Tech

How Dame Stephanie Shirley upended tech world sexism in the 1960s

Mar 17, 2015 /

Fact is, women still lack equality in most fields in 2015. Sexism and the glass ceiling (with or without its cracks) are a familiar if silent presence in our workplaces. Whether you’re man, woman, or other, you know that there’s a way to go before the playing field is actually leveled.

How far we’ve come, however, is entirely due to the efforts of women like Dame Stephanie Shirley, who founded the female-only software company Freelance Programmers in Britain in 1962. She did so because she wasn’t getting where she wanted in her previous tech job — “no matter what I tried to do there, I was getting blocked.” So her company employed women, many of whom worked from home, because they were smart and got the jobs done, jobs that used their expertise in software programming to work with industrial companies like Tate & Lyle.

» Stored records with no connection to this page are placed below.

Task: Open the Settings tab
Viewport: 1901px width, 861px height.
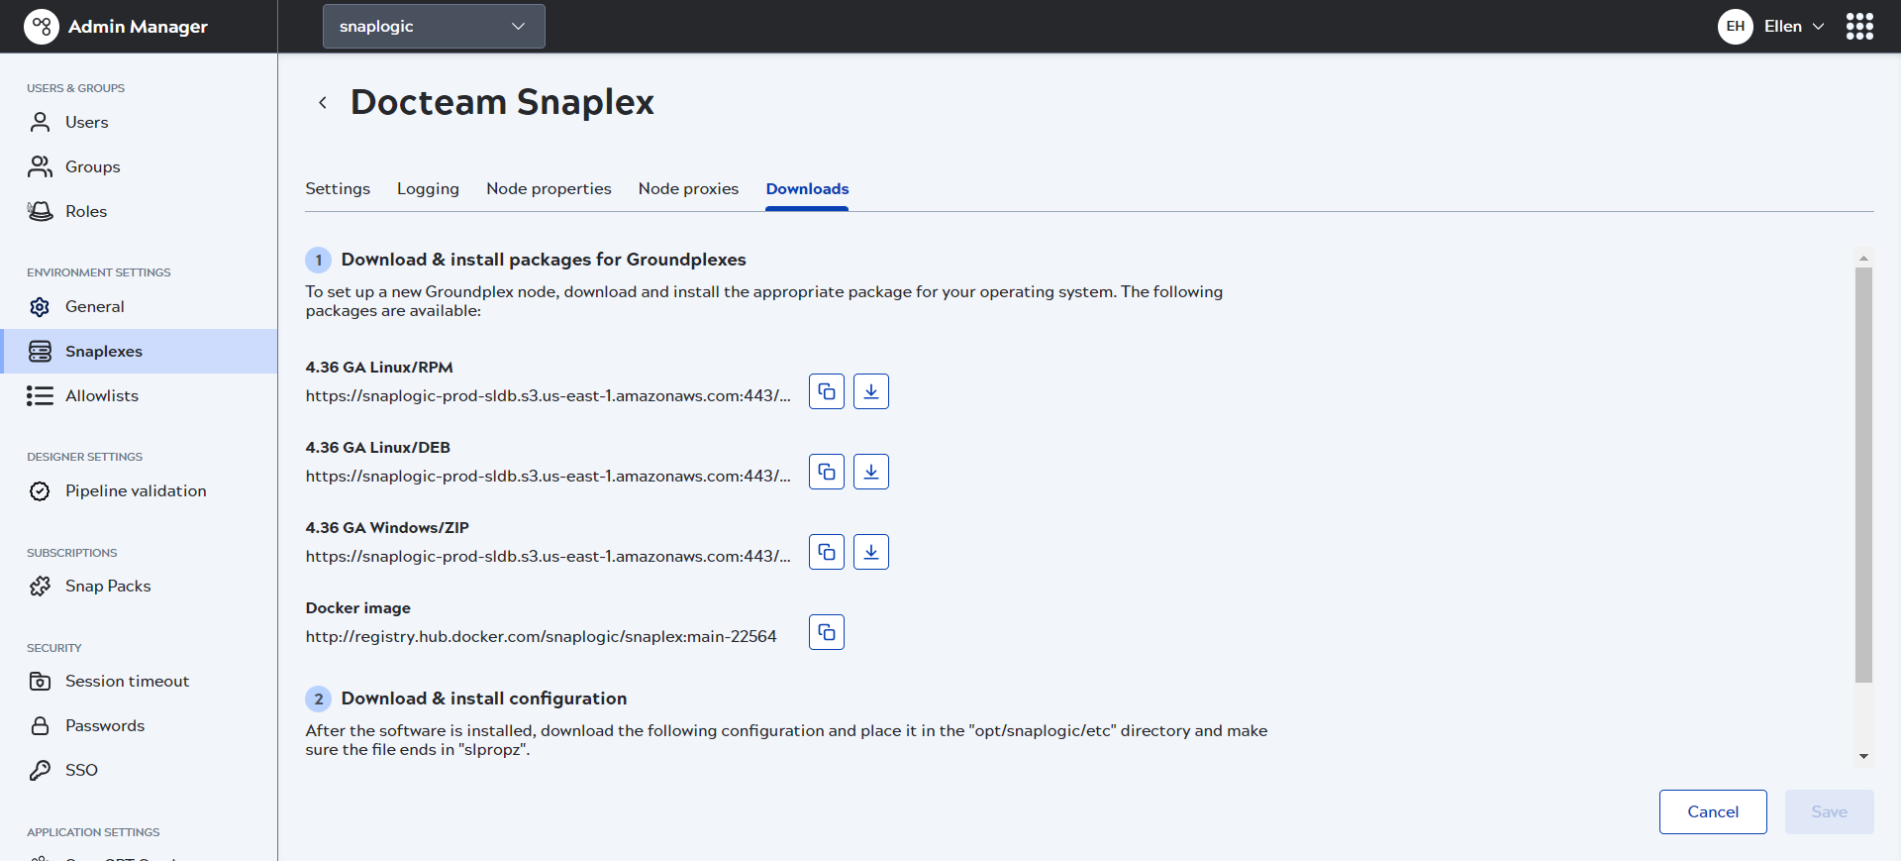Action: [338, 188]
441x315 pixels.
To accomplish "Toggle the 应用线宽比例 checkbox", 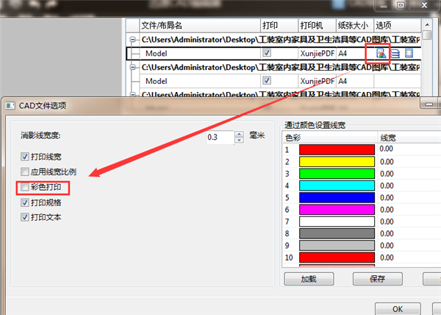I will (26, 171).
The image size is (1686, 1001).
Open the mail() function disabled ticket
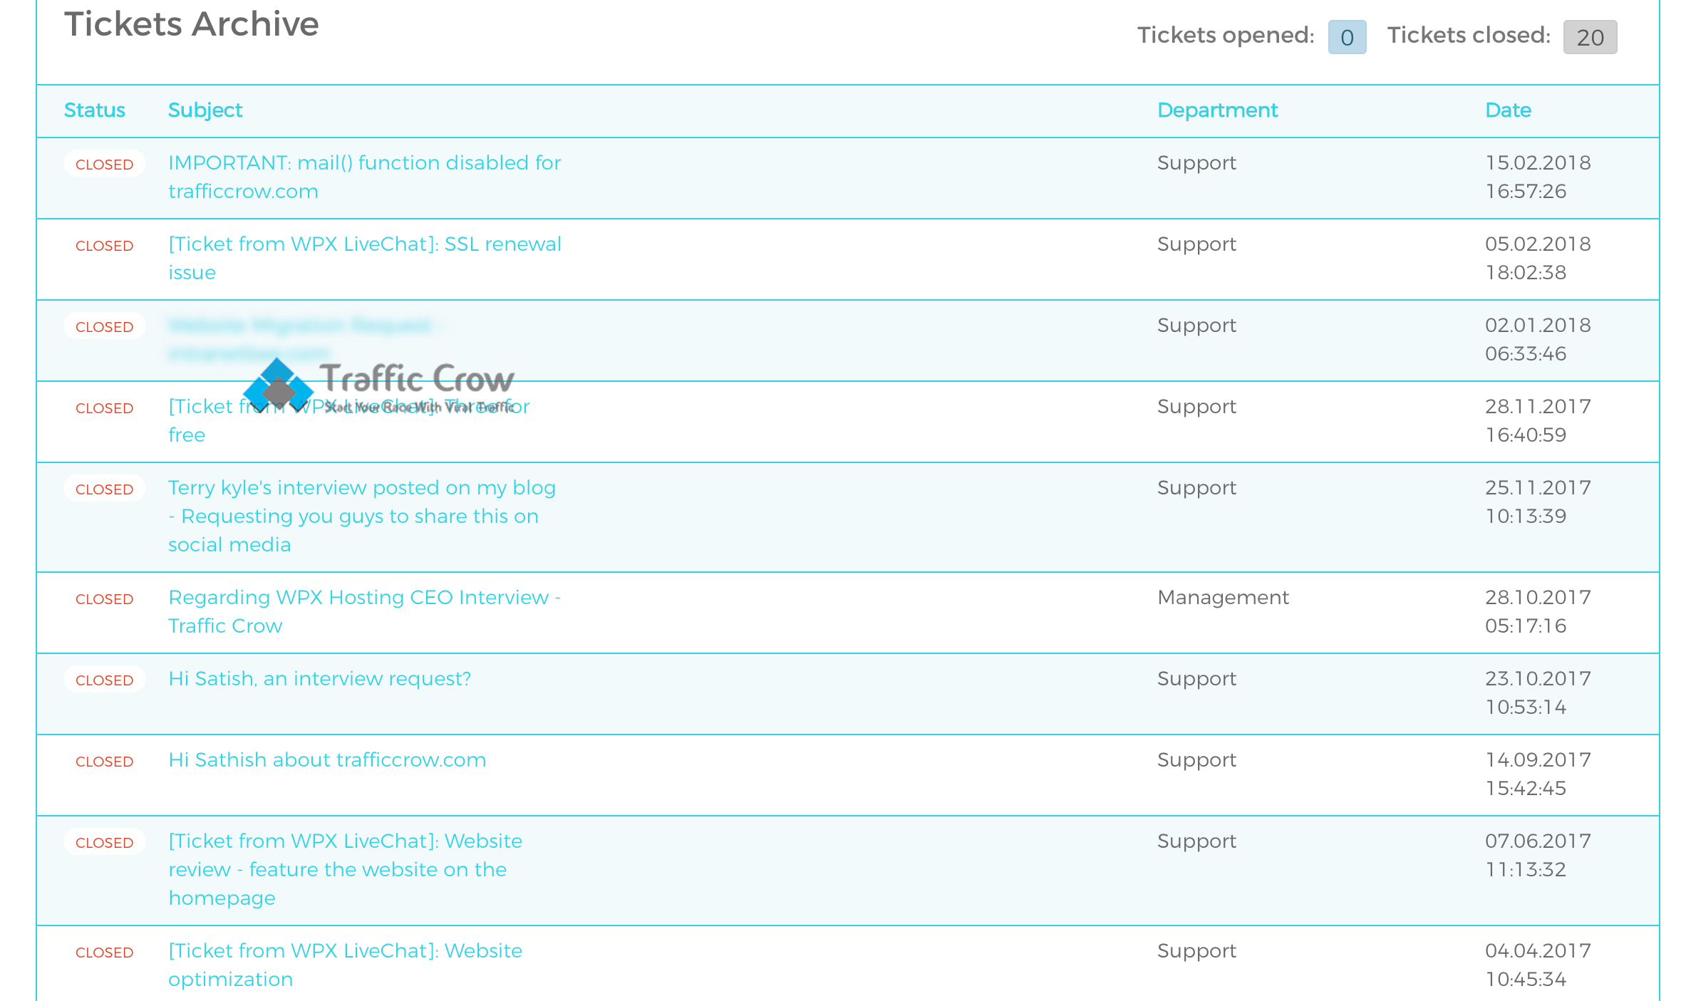point(364,163)
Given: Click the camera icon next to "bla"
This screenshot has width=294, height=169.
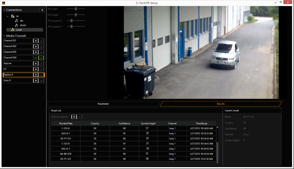Looking at the screenshot, I should [x=17, y=21].
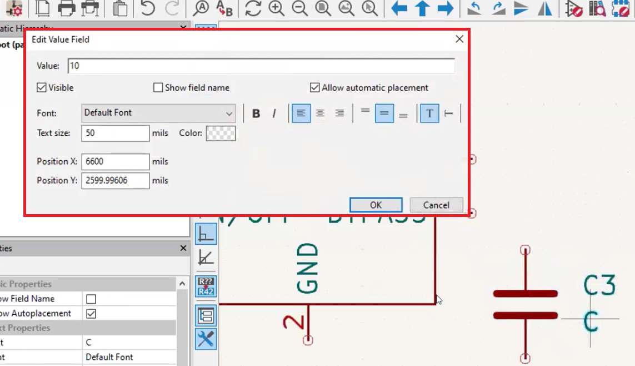Click Cancel to dismiss the dialog

pyautogui.click(x=436, y=205)
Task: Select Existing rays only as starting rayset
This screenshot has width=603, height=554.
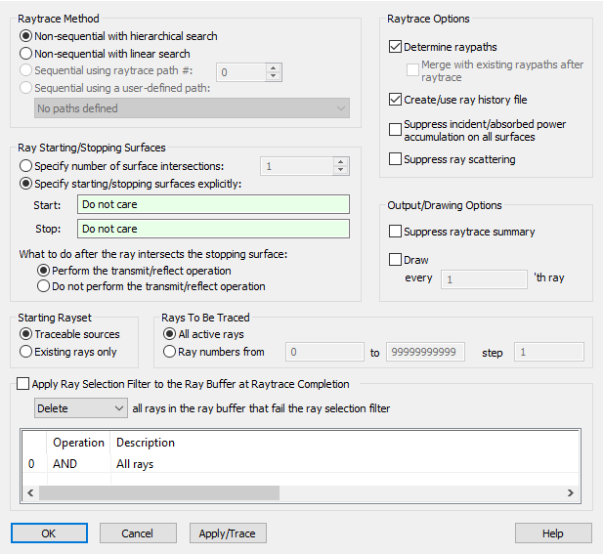Action: coord(26,352)
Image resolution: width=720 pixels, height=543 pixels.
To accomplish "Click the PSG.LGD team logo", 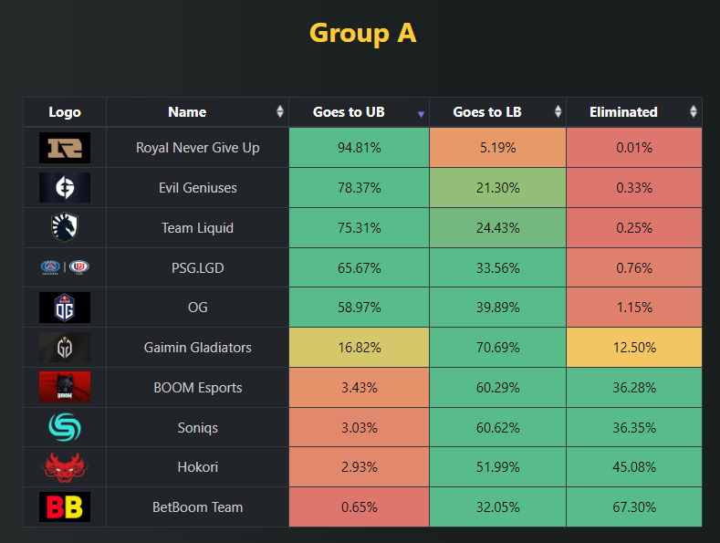I will tap(65, 268).
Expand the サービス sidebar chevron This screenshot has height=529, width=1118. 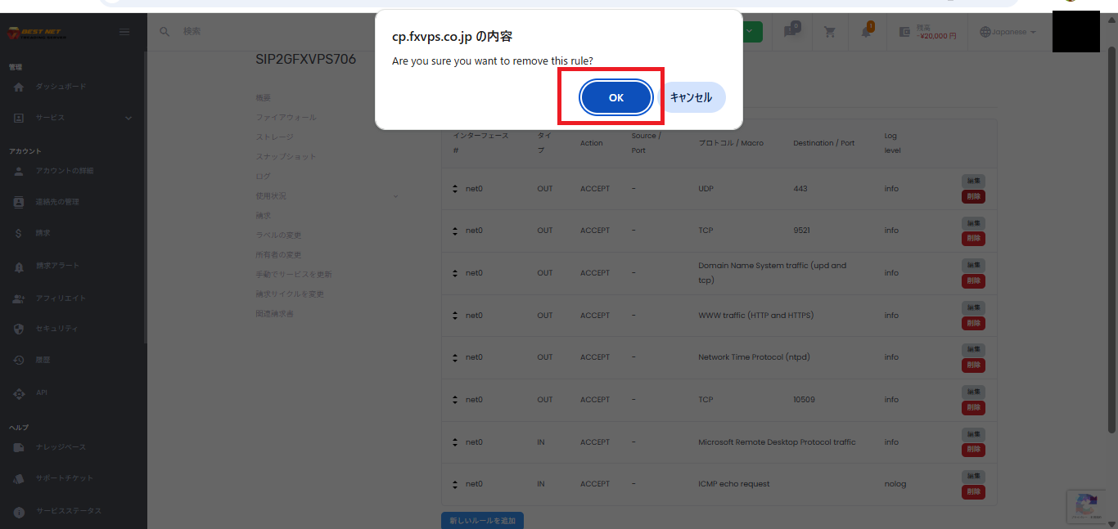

But what’s truly wonderful about Dame Stephanie is her spirit. When equal opportunities legislation forced a change of structure to her business, she recalls tartly, “We did let the men in … as long as they were good enough.” As the video below shows, her feisty punchiness remains intact to this day. Introduced at TED Women 2013 by Megan Smith, now chief technical officer of the United States, Dame Steve (so known because when she started signing the male version of her name, she miraculously started to be taken seriously as a businessperson) is a firecracker and an inspiration.